Volume 13, Number 5, October 2022, pages 309-314

Chronic Kidney Disease Stage G4 in a Diabetic Patient Improved by Multi-Disciplinary Treatments Based Upon Literature Search for Therapeutic Evidence

Patients with type 2 diabetes at high risk for cardiovascular events who received sodium-glucose cotransporter 2 (SGLT2) inhibitor, empagliflozin, as compared with placebo, had a lower rate of the primary composite cardiovascular outcome and of death from any cause (EMPA-REG OUTCOME trial) [1]. Empagliflozin was also associated with slower progression of kidney disease and lower rates of clinically relevant renal events than was placebo when added to standard care such as angiotensin-converting-enzyme inhibitor or angiotensin receptor blocker (ARB) [2]. In the LEADER trial, the rate of the first occurrence of death from cardiovascular causes, nonfatal myocardial infarction, or nonfatal stroke among patients with type 2 diabetes mellitus was lower with a glucagon-like peptide 1 (GLP-1) receptor agonist, liraglutide than with placebo [3]. Liraglutide also resulted in lower rates of the development and progression of diabetic kidney disease than placebo [4]. The American Diabetes Association and the European Association for the Study of Diabetes have briefly updated their 2018 recommendations on management of hyperglycemia, based on important research findings from large cardiovascular outcomes trials published in 2019 [5]. Important changes including the decision to treat high-risk individuals with a GLP-1 receptor agonist or SGLT2 inhibitor to reduce major adverse cardiovascular events (MACEs), hospitalization for heart failure, cardiovascular death, or chronic kidney disease (CKD) progression should be considered independently of baseline HbA1c or individualized HbA1c target [5].

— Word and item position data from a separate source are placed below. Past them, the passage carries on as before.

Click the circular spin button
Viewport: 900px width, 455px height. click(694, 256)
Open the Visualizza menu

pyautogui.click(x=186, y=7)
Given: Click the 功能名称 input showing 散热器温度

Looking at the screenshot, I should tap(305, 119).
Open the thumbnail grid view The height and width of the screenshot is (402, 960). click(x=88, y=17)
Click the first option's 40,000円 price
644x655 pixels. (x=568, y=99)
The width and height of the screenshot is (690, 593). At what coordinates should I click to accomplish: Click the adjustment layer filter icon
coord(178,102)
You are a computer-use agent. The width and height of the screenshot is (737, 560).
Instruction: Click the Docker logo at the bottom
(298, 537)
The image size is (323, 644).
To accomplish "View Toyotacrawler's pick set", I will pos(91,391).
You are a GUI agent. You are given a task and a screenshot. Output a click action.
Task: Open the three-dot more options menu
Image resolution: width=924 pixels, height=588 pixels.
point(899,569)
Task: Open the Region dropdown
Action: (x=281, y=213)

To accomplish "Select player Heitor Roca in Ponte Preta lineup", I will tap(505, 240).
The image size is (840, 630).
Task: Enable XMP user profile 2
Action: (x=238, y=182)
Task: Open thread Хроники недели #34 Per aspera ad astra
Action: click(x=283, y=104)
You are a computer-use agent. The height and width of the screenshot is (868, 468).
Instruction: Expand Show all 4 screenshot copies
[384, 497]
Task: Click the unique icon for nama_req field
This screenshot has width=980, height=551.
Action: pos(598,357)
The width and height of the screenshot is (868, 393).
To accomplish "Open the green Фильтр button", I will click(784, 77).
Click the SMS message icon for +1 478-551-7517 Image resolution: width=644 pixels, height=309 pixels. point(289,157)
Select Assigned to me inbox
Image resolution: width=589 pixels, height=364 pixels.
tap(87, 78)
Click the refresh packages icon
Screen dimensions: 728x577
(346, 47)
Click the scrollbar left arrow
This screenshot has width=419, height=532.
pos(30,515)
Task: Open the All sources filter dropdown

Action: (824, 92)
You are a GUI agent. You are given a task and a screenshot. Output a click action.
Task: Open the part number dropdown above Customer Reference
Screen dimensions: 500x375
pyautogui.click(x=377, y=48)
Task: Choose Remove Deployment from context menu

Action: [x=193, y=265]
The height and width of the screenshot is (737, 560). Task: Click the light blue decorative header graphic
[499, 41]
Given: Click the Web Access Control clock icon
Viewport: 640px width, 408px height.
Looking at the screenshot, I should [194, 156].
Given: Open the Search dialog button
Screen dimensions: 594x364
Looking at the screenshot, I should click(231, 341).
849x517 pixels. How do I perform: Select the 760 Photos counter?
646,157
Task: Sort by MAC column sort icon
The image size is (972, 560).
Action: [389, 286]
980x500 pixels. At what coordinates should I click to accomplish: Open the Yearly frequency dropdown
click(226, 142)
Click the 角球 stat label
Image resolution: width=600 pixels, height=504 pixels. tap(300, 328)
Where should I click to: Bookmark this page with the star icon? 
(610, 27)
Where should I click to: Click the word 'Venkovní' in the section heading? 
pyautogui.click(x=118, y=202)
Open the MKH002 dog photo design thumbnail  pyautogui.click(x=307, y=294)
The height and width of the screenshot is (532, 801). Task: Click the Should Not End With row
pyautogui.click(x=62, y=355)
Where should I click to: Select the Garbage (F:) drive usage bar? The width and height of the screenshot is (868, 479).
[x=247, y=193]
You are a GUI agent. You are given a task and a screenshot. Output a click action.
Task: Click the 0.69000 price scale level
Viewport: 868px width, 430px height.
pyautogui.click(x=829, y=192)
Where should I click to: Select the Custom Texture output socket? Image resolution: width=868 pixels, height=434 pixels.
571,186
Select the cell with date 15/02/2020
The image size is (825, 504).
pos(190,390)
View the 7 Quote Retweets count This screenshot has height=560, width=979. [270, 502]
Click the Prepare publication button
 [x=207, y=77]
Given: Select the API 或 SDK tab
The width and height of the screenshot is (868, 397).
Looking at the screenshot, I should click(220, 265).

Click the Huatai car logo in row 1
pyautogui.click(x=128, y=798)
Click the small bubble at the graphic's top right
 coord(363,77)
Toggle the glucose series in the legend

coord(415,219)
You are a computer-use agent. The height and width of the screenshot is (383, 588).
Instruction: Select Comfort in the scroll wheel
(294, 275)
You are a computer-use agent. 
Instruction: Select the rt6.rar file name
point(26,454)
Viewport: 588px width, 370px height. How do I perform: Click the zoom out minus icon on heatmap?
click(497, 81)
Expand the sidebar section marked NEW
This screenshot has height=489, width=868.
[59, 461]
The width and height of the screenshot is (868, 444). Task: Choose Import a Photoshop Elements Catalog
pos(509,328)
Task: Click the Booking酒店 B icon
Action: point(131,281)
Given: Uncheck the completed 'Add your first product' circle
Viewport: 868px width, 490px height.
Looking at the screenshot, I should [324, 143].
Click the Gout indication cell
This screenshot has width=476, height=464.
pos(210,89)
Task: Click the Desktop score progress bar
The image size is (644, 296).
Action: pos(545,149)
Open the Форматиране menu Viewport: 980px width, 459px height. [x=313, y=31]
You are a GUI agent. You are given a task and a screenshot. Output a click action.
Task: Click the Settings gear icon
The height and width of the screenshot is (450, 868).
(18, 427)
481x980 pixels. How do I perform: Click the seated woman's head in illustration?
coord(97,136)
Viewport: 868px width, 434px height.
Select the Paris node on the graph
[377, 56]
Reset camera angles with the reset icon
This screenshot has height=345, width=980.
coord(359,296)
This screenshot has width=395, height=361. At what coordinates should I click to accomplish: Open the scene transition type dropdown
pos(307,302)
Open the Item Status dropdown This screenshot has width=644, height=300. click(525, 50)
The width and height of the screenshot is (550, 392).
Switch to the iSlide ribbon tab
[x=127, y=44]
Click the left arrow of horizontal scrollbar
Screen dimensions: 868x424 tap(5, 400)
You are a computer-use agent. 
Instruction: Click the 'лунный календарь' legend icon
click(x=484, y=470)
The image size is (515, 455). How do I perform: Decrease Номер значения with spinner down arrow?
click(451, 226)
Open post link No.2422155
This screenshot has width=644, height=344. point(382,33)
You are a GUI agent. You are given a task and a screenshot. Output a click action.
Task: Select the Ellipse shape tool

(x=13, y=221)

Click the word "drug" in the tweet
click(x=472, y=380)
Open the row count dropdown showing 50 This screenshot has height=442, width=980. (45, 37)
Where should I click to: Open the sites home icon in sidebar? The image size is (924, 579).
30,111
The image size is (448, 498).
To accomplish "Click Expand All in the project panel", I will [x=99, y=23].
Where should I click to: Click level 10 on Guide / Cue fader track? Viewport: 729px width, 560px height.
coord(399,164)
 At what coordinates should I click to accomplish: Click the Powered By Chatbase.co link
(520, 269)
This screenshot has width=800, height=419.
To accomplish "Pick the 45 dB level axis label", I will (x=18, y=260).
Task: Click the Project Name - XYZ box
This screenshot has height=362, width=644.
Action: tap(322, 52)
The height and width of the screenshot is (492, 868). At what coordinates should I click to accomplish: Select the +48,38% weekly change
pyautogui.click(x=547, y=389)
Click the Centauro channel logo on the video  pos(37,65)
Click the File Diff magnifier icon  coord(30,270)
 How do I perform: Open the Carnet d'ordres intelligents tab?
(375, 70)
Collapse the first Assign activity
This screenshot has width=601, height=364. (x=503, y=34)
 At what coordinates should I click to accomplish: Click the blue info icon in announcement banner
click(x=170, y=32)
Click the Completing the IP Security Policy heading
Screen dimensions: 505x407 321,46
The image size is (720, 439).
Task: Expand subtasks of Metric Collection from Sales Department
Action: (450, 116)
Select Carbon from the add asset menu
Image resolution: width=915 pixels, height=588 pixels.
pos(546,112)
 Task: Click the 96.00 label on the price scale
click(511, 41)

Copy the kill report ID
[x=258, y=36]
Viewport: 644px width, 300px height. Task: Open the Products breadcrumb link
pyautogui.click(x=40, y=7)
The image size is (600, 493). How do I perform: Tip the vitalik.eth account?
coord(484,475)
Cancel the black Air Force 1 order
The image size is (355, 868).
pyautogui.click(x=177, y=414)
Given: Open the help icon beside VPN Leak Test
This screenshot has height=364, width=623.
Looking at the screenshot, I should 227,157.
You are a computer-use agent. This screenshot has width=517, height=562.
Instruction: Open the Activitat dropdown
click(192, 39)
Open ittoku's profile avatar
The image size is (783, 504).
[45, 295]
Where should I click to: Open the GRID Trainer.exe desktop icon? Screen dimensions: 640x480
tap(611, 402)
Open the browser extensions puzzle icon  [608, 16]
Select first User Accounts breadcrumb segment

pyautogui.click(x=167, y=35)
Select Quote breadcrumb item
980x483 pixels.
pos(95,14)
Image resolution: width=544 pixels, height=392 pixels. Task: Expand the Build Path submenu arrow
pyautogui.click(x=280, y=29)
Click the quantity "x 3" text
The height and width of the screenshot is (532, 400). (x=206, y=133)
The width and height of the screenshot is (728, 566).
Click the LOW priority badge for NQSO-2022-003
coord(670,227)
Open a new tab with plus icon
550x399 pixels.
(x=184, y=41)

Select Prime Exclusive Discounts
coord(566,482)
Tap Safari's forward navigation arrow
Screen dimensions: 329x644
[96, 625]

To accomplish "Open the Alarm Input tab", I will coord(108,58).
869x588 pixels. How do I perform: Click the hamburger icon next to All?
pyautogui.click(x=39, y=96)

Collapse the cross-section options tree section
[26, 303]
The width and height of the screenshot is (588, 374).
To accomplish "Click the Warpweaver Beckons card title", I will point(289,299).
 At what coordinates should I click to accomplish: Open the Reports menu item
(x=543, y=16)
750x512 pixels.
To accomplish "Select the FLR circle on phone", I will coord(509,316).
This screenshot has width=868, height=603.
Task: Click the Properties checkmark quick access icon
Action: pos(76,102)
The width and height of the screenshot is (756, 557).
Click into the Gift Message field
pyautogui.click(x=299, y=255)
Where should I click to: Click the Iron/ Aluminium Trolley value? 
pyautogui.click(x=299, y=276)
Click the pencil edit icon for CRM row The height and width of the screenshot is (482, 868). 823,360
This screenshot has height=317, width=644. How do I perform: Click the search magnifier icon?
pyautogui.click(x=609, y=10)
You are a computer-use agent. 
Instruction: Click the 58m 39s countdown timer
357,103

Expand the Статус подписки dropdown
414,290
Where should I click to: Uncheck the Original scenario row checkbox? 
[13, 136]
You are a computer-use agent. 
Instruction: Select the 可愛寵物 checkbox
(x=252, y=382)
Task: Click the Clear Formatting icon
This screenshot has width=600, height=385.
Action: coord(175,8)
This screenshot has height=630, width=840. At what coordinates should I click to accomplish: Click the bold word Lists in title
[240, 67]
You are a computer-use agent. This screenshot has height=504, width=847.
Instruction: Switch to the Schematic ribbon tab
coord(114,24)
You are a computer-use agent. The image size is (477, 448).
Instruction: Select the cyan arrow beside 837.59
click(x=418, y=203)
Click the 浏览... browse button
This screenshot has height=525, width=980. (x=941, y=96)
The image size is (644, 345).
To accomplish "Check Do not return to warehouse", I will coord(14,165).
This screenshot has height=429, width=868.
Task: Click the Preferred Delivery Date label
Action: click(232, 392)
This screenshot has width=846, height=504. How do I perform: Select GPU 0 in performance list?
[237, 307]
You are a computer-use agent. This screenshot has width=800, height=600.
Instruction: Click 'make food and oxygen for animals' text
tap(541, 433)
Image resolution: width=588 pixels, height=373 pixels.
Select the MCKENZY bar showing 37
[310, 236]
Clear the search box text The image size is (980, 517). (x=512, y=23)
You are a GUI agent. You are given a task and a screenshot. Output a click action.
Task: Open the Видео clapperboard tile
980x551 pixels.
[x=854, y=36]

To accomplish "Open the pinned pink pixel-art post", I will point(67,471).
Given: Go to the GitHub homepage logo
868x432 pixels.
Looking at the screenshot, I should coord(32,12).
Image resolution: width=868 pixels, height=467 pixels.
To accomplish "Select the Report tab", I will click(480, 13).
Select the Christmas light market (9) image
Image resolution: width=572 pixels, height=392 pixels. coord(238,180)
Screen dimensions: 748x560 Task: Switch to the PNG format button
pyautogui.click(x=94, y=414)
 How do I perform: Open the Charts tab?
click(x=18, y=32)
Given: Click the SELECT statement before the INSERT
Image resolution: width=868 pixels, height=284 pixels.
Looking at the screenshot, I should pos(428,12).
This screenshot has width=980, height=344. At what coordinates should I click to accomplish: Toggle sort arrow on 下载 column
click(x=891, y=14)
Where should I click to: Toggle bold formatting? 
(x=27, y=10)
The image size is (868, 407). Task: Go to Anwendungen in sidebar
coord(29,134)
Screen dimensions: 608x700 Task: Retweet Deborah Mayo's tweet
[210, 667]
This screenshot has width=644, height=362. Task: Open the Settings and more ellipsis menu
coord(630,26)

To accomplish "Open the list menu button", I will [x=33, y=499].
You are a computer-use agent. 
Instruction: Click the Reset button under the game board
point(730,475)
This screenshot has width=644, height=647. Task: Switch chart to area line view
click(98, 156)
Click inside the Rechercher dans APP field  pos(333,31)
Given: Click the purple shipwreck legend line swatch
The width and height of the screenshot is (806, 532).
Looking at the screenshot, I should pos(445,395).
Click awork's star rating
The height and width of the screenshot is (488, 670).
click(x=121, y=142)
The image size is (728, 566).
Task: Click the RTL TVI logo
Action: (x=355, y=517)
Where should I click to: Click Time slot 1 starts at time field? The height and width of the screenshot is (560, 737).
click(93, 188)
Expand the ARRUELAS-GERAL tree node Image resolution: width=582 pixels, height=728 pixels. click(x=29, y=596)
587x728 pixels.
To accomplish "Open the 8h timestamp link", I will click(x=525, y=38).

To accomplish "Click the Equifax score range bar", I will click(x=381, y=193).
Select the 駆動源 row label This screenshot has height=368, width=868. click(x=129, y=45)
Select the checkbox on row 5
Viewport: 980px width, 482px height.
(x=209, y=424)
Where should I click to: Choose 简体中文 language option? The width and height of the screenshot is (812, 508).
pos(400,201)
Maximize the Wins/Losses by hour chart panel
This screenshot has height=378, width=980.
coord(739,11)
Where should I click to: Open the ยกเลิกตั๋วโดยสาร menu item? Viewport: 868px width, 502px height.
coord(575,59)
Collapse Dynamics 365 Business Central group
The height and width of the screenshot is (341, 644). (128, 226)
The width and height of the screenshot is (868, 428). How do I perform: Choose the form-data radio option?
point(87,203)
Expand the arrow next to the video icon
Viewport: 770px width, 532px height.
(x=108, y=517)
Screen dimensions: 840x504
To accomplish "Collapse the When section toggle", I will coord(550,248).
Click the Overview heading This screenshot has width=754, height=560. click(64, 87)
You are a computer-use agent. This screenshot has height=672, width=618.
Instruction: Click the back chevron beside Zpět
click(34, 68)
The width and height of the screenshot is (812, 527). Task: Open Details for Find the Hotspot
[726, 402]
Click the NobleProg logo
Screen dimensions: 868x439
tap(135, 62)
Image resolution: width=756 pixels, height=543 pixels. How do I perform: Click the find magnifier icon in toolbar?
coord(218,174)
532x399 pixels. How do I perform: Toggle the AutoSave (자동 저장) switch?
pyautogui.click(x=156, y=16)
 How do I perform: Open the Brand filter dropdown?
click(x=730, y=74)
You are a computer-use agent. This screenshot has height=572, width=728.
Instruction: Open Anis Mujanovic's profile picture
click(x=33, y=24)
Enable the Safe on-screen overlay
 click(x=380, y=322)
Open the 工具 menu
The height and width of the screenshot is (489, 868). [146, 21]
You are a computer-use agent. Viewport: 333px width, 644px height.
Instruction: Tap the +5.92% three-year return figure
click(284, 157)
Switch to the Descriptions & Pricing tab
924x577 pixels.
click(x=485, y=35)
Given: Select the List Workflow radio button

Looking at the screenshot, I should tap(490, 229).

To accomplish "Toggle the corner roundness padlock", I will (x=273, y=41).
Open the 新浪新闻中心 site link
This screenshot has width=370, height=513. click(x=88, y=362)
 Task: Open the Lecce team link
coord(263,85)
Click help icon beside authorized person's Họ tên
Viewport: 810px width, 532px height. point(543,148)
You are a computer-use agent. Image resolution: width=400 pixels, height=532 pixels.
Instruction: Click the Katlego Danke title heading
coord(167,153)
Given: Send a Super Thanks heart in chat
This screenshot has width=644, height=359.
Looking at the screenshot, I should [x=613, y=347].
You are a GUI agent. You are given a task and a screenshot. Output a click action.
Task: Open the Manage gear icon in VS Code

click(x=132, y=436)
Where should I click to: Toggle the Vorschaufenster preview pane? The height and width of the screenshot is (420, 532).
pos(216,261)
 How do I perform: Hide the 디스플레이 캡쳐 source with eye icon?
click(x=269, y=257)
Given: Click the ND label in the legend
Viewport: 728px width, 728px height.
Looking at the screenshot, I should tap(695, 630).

Are there any treatments in a diabetic patient who developed CKD stage G4 even with the appropriate use of ARB, empagliflozin and liraglutide? We experienced the improvement of CKD stage G4 in a diabetic patient, by multi-disciplinary treatments in addition to ARB, SGLT2 inhibitor and GLP-1 receptor agonist.

A 72-year-old male obese (body mass index: 34.2 kg/m²) diabetic patient was referred to us because of poor glucose control (HbA1c: 10.8%) in 2014, and he already showed overt proteinuria because his diabetes duration was over 20 years. We started to control glucose by basal insulin and dipeptidyl peptidase 4 inhibitor, and his glucose control was promptly improved to the level of HbA1c below 7%. His hypertension and dyslipidemia have been treated by cardiologist, with beta-blocker, carvedilol (5 mg/day), ARB, azilsartan (40 mg/day), Ca²⁺ channel blocker, nifedipine (40 mg/day), alpha-blocker, doxazosin (8 mg/day), and rosuvastatin (2.5 mg/day). In 2017, his serum creatinine increased to 1.25 mg/dL, and we started using empagliflozin (25 mg/day) on March 2018 (Fig. 1). Since an elevation in serum creatinine and overt proteinuria continued, we started to use liraglutide. His serum creatinine levels had been decreased and been stable until 2020. Recently, his renal function was remarkably deteriorated. Serum blood urea nitrogen (BUN) and creatinine levels increased to 40 mg/dL (normal range, 8 - 20 mg/dL) and 2.43 mg/dL (normal range, 0.65 - 1.07), respectively, and estimated glomerular filtration rate (eGFR) decreased to 22 mL/min/1.73 m². Blood gas analysis showed blood pH was 7.33, indicating an existence of metabolic acidosis.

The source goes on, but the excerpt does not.